Por fim, é preciso considerar ainda a falsa sensação de que problemas sexuais poderiam ser solucionados com o uso de medicamentos indutores do enrijecimento peniano. “A dificuldade de ereção pode ser um alerta do organismo para questões vasculares”, alerta, lembrando que a automedicação vai mascarar esses outros possíveis distúrbios, que poderiam ser tratados preventivamente.
Consequências. O silenciamento sobre questões sexuais após os 50 traz diversas consequências. Cintra enumera, por exemplo, os riscos relativos à automedicação e a insatisfação sexual, que pode levar ao comprometimento de relações afetivas e prejudicar a autoestima. Ele também cita que tanto tabu contribui para a disseminação de Infecções Sexualmente Transmissíveis (ISTs). “Este é um grupo que costuma se descuidar mais, dispensando o uso de preservativos. Isso acontece por várias razões, como uma menor preocupação com o risco de gravidez. Além disso, as campanhas de conscientização são raramente pensadas para esse público”, critica.
Masculino adoecido Recentemente, o especialista em gerontologia Ney Messias Jr., que atua como ativista do envelhecimento ativo, propôs falar sobre a vida sexual masculina após os 50 anos em suas redes sociais. Como resultado, ouviu diversos relatos femininos. “Mas os homens pouco falam sobre o assunto, apesar de esta ser uma demanda de suas parcerias, que desejam, sim, que eles se abram mais”, diz, confirmando os apontamentos de Marco Túlio Cintra. “Esse silenciamento faz que nós estejamos envelhecendo pior do que elas. Tanto que temos hoje uma velhice feminilizada, pois as mulheres têm expectativa de vida superior”, pontua. A regra, segundo ele, também se aplica à vida sexual. Para ele, a solução desse problema passa para uma revisão da masculinidade – mas poucos estão dispostos a encarar essa questão.
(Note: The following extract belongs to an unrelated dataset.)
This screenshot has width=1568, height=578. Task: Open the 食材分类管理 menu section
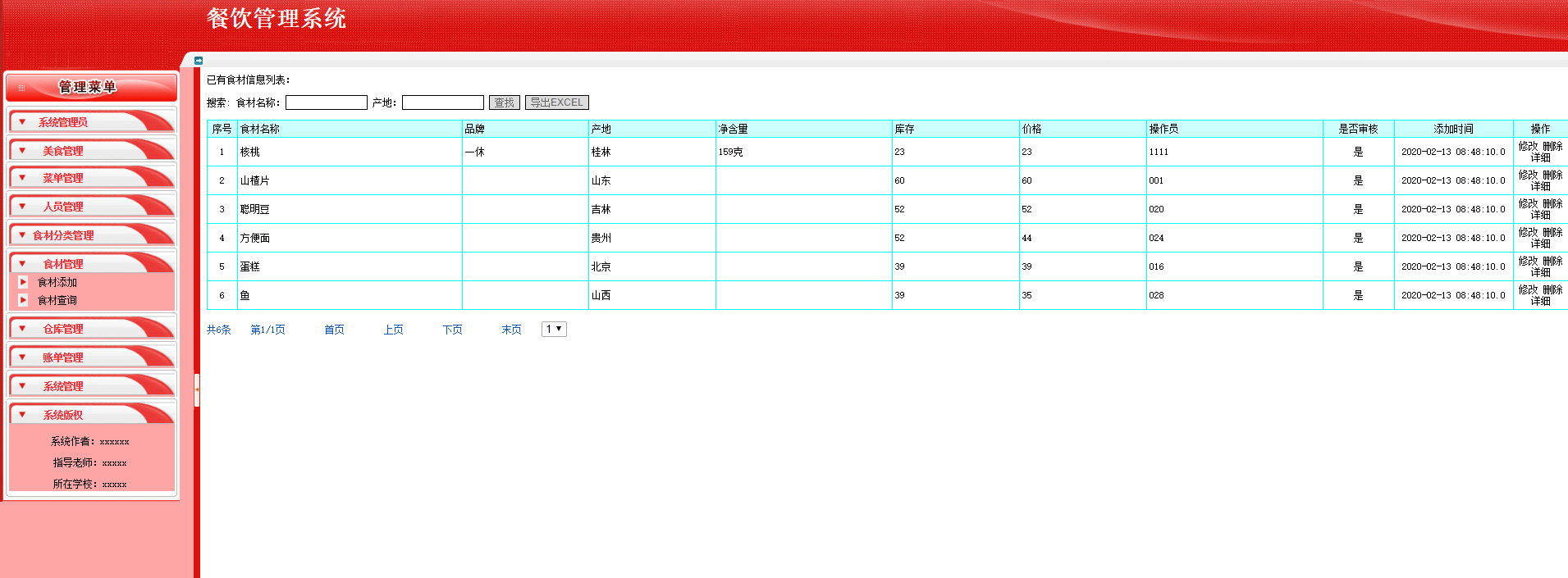tap(63, 235)
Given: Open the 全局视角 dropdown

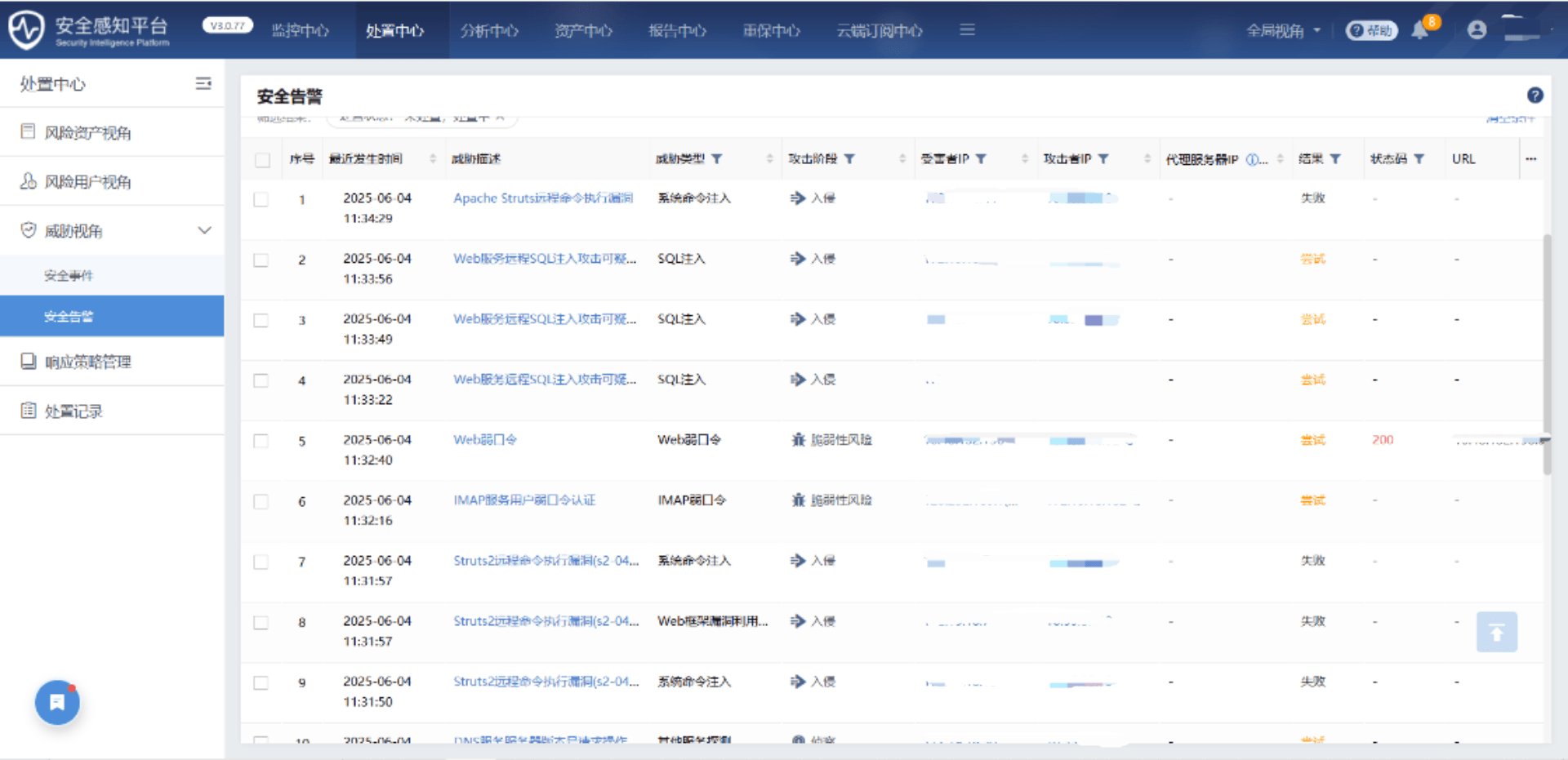Looking at the screenshot, I should click(1283, 31).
“Falando de sexo, por exemplo, precisamos lembrar que a sexualidade masculina é muito falocêntrica. Mas o sexo não é só falo, não é só penetração. O verdadeiro sexo acontece na troca de intimidades, de vulnerabilidades. Se isso não é compreendido, quando o falo falha, o sexo se torna inviável”, diz, sublinhando que o fracasso na cama repercute em diversos outros aspectos da vida, sendo, inclusive, um fator para o sofrimento mental.